[Extract to read Boundary: Start]
Aug. 24 (UPI) -- On this date in history:
In 79 A.D., thousands died and the Roman cities of Pompeii and Herculaneum were buried by the eruption of Mount Vesuvius in Italy.
In 1814, the British captured Washington and burned the Capitol and the White House.
In 1981, Mark Chapman, who claimed devils forced him to kill John Lennon and God told him to confess, was sentenced to 20 years to life in prison for fatally shooting the former leader of the Beatles.
In 1987, a U.S. appeals court in Cincinnati ruled public schools could require students to study textbooks not accepted by religious fundamentalists.
In 1996, four women became students at The Citadel, a military school in South Carolina that had fought in court to remain all-male.
In 2004, two Russian passenger jetliners crashed within minutes of each other after taking off from Domodedovo Airport in Moscow. Authorities said terrorist attacks caused the crashes, which killed 89 people.
In 2005, U.S. President George W. Bush vowed in an Idaho speech that he wouldn't retreat from Iraq or the rest of the Middle East until U.S. troops "win the war on terror."
In 2008, the Summer Olympic Games came to a close in Beijing, with the United States winning the most medals, 110, including 36 gold. Host China captured the most gold medals, 51, and was second in the overall category at 100. U.S. swimmer Michael Phelps won a record eight gold medals in eight events.
In 2011, Steve Jobs, co-founder and chief executive officer of Apple Inc., resigned, telling his company's board he could "no longer meet my duties and expectations." Jobs, 56, who stayed on as chairman, had battled cancer for several years. He died Oct. 5, 2011.
In 2013, Bolivian government officials said inmates at a prison in Santa Cruz used knives, machetes, self-made flamethrowers and other weapons in a gang battle that left 30 people dead and dozens injured.
[Extract to read Boundary: End]
=== Your goal ===
Retype everything in the Aug. 24 history list from "In 2005, U.S." down to "in eight events.", word for word.
[Data Boundary: Start]
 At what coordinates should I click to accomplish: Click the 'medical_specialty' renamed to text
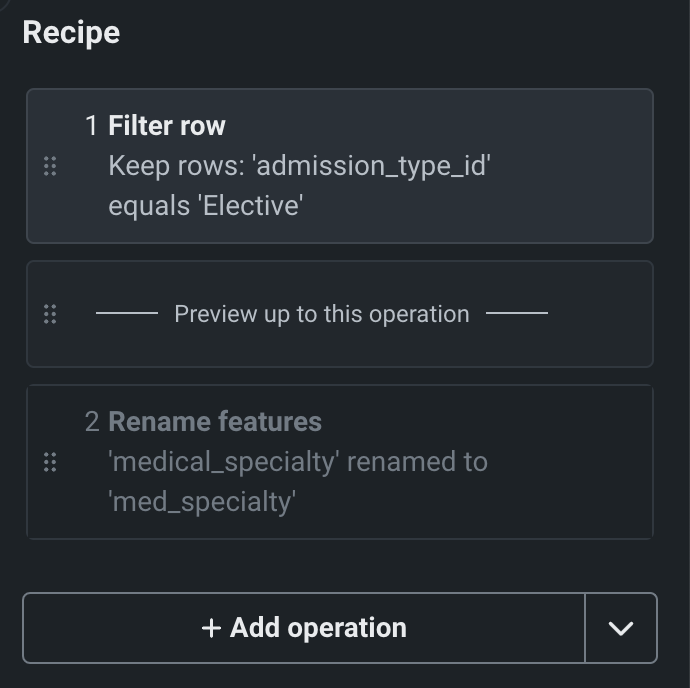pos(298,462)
[Data Boundary: End]
[Data Boundary: Start]
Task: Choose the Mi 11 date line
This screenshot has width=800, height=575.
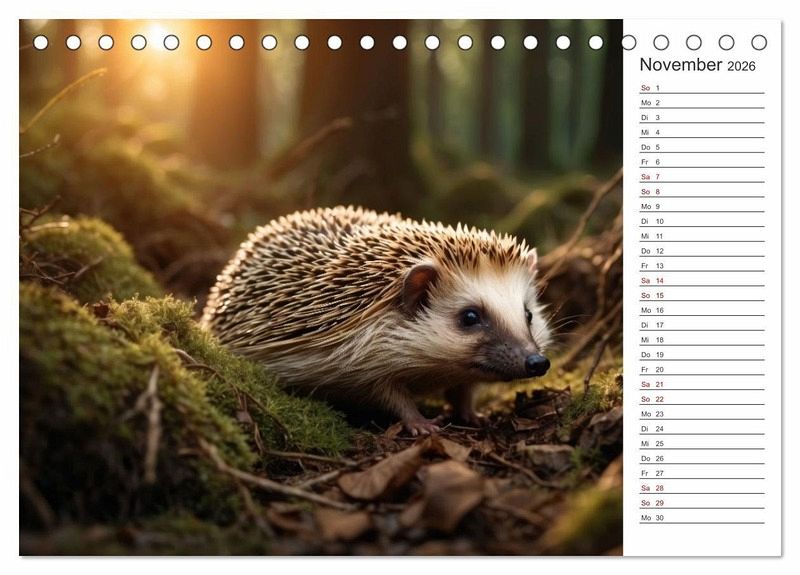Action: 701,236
[Data Boundary: End]
[Data Boundary: Start]
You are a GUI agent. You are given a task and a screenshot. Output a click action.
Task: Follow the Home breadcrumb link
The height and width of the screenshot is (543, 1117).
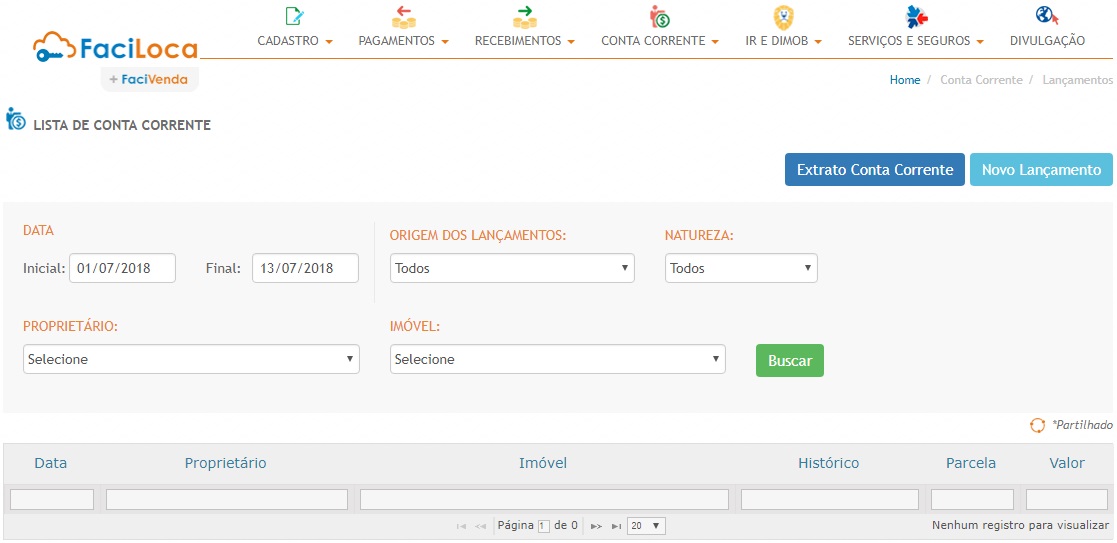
[Data Boundary: End]
=== Answer for the task ===
In 2005, U.S. President George W. Bush vowed in an Idaho speech that he wouldn't retreat from Iraq or the rest of the Middle East until U.S. troops "win the war on terror."
In 2008, the Summer Olympic Games came to a close in Beijing, with the United States winning the most medals, 110, including 36 gold. Host China captured the most gold medals, 51, and was second in the overall category at 100. U.S. swimmer Michael Phelps won a record eight gold medals in eight events.